Somehow I feel that there should be a way to get the result I need in one select statement, but I can't get my head around how to do it.
If this can't be done, then, of course, I'll have to do the whole thing in the code, but I'd prefer to have this in one SQL statement.
P.S. I am not worried about the performance, because the dataset I will be sorting is not large. After the where clause will be applied, it will rarely contain more than about 10 records.
With DISTINCT ON you can easily show additional columns of the row with the resulting n_place_id:
SELECT n_place_id, dt_visit_date
FROM (
SELECT DISTINCT ON (n_place_id) *
,dt_visit_date < now()::date AS prio -- future first
,#(now()::date - dt_visit_date) AS diff -- closest first
FROM place_visit
ORDER BY n_place_id, prio, diff
) x
ORDER BY prio, diff;
Effectively I pick the row with the earliest future date (including "today") per n_place_id - or latest date in the past, failing that.
Then the resulting unique rows are sorted by the same criteria.
FALSE sorts before TRUE
The "absolute value" # helps to sort "closest first"

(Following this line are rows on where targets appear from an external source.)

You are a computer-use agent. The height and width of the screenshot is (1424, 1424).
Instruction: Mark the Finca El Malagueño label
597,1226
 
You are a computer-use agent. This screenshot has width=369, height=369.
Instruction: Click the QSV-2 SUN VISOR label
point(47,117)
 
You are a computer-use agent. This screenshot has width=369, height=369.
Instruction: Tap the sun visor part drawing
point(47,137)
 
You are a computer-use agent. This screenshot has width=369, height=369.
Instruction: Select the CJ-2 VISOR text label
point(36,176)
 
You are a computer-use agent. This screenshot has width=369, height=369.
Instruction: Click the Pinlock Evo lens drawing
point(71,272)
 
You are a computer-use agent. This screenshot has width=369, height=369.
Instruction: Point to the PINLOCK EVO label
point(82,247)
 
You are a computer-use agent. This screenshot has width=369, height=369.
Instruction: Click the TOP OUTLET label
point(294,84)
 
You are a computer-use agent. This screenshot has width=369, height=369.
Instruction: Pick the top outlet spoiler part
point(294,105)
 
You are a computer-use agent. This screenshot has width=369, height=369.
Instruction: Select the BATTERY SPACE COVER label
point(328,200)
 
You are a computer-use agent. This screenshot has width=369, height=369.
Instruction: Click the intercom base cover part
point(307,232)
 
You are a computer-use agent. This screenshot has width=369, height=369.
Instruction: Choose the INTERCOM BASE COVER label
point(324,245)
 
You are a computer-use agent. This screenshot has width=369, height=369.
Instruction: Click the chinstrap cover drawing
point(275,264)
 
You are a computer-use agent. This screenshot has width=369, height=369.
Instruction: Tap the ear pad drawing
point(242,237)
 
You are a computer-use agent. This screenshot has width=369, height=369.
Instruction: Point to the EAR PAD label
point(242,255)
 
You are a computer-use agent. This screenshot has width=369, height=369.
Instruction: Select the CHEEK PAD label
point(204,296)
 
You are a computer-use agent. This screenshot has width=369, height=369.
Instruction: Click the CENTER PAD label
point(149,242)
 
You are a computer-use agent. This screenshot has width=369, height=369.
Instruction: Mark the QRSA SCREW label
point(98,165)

More on the Postgres specific DISTINCT ON in this related answer.
Result:
n_place_id | dt_visit_date
------------+--------------
5 | 2012-09-05
3 | 2012-10-04
13 | 2012-08-18
4 | 2012-05-11
1 | 2012-02-10
Try this
select n_place_id
from
(
select *,
extract(epoch from (dt_visit_date - now())) as seconds,
1 - SIGN(extract(epoch from (dt_visit_date - now())) ) as futurepast
from #t
) v
group by n_place_id
order by max(futurepast) desc, min(abs(seconds))